▶ _Tasks to carry out_
1 - In the spice rack text, what three things is Herbamare made from?
2 - Decide whether each statement agrees with the spice rack text: (a) coriander seeds are used often, (b) flax seed goes on top of oatmeal and salads, (c) the garlic infusing in olive oil has already been used. For each, answer yes or no and quote the deciding words.
3 - Reproduce word for word the passage of the spice rack text that opens with "Cinnamon: I use" and closes with "some olive oil.".

Smoked paprika: I love this and I am running out (ordered from Mountain Rose Herbs to US while husband was visiting his family few weeks ago). I usually use it with roasted potatoes and chicken.
Finally, in case you’re wondering what it is, garlic infusing in olive oil: At some point I had way too much garlic at home, more than I’d ever use (I rarely use garlic in cooking), so I figured I should just peel them and add olive oil and some dried rosemary sprigs and leave it to infuse. I haven’t used it yet and I can’t think of how I’d use it other than for ear infections so I’ll have to do some research and brainstorming on that one.
Middle Shelf
Cardamom: I love cardamom. I throw a few into stock, brown rice (along with astragalus root which is another frequently used ingredient in my kitchen but not included in the rack), and into rooibos tea. I also break a pod and throw the seeds into the coffee filter when I am brewing coffee in the morning. I tend to drink coffee after breakfast. I prefer plain warm water first thing in the morning, sometimes with a few drops of vinegar.
Flax seed: Goes on top of oatmeal and salads.
Cinnamon: I use cinnamon in my oatmeal, and in Moroccan inspired stews. I add some to the coffee with the cardamom too.
Black seed (Nigella sativa): Usually on top of labnah along with some olive oil.
Black pepper: Most of my cooking includes some black pepper.
Herbamare: This is an A. Vogel product that is a combination of sea salt, dehydrated vegetables and herbs. I use sparingly on some vegetarian stews and on eggs, and sometimes with yogurt.
Himalayan salt: Again, used in some cooking. I alternate between rock salt and himalayan salt.
Black lava salt: This is a sea salt from Hawaii that is infused with activated charcoal, therefore has detoxifying effect. I use it on roast vegetables and roast meat. Bought from Mountain Rose Herbs.
Cumin: In red lentil soup, mujaddara (lentil & rice dish), Moroccan inspired stews.
Sumac: In frittata, omelette and meat balls.
Red lentil: I frequently make a quick & simple red lentil soup with a combination of  carrots and onions, as well as some turmeric, cinnamon and cumin.
Bottom Shelf
Coriander seeds: I actually don’t use this so much, but it happens to be there. I sometimes use it in Indian cooking or when I marinate chicken with a combination of other spices.
Sesame seeds: If we were still eating wheat at the moment, I would be using this on Turkish börek (along with nigella seeds and flax seed) but since we are not… I just use it to crust baked fish at times or toast and add to sautéed dark leafy greens or stir-fries.
Fenugreek seeds: Simmer to make tea or sprout and eat sparingly. In my experience it really does help stimulate milk production (galactagogue).
Aniseed: Aids in digestion. I like the sweet taste it imparts to tea. Also a galactagogue.
Elderflower: In combination with peppermint, it’s a good remedy for cold. I don’t use it just during colds though and it’s a common addition to my herbal tea.
Nutmeg: Grated and added to food like minced meat, Jerusalem artichoke soup, pumpkin soup.
Red chili flakes: Goes onto soups, frittata, stir-fry, stews. Whatever that needs a kick of flavor.

Saved data entries
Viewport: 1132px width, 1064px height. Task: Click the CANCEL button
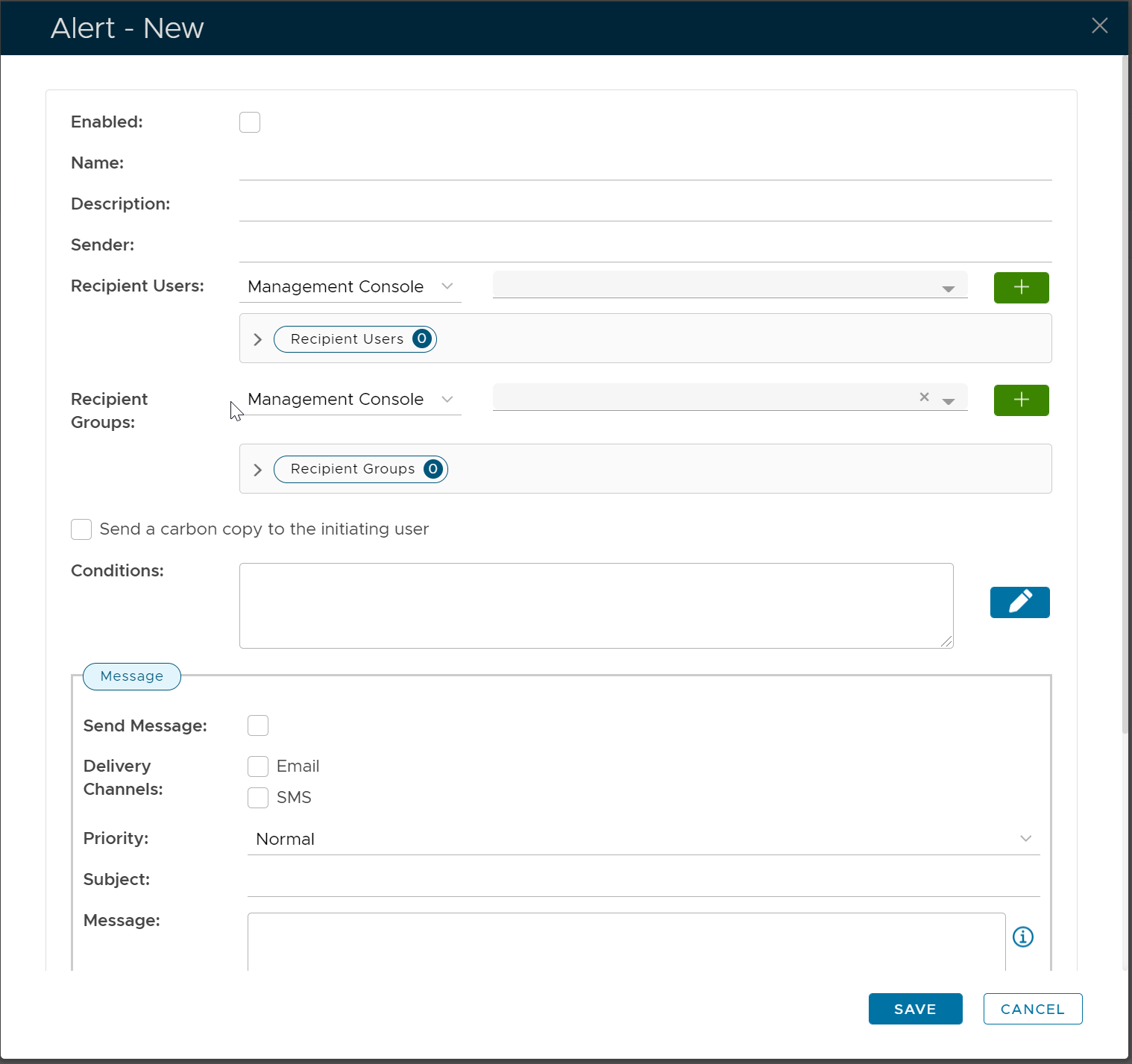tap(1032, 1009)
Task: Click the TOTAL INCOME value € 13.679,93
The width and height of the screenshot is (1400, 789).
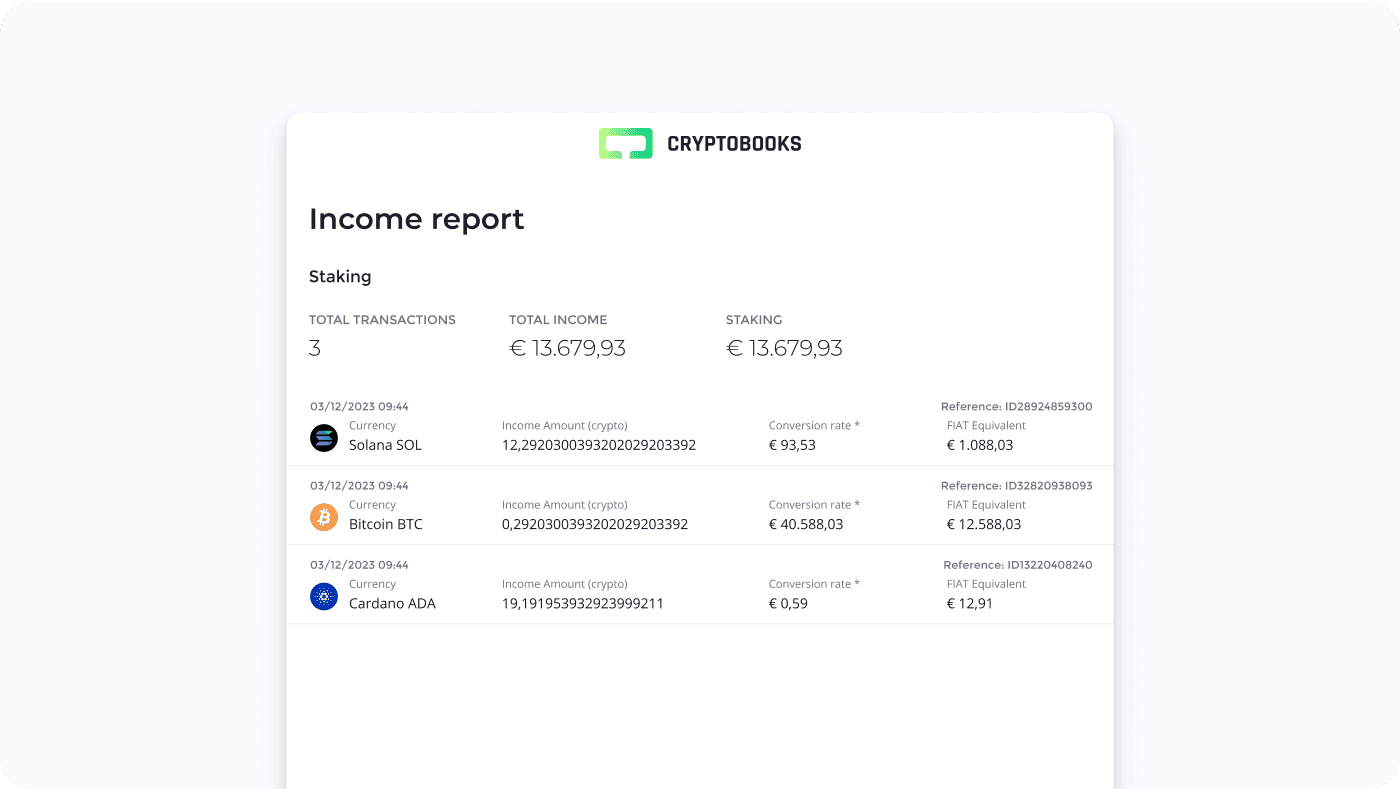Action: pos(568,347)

▶ _Exercise answers_
1 - Sea salt, dehydrated vegetables and herbs.

2 -
(a) No: "I actually don’t use this so much"
(b) Yes: "Goes on top of oatmeal and salads."
(c) No: "I haven’t used it yet"

3 -
Cinnamon: I use cinnamon in my oatmeal, and in Moroccan inspired stews. I add some to the coffee with the cardamom too.
Black seed (Nigella sativa): Usually on top of labnah along with some olive oil.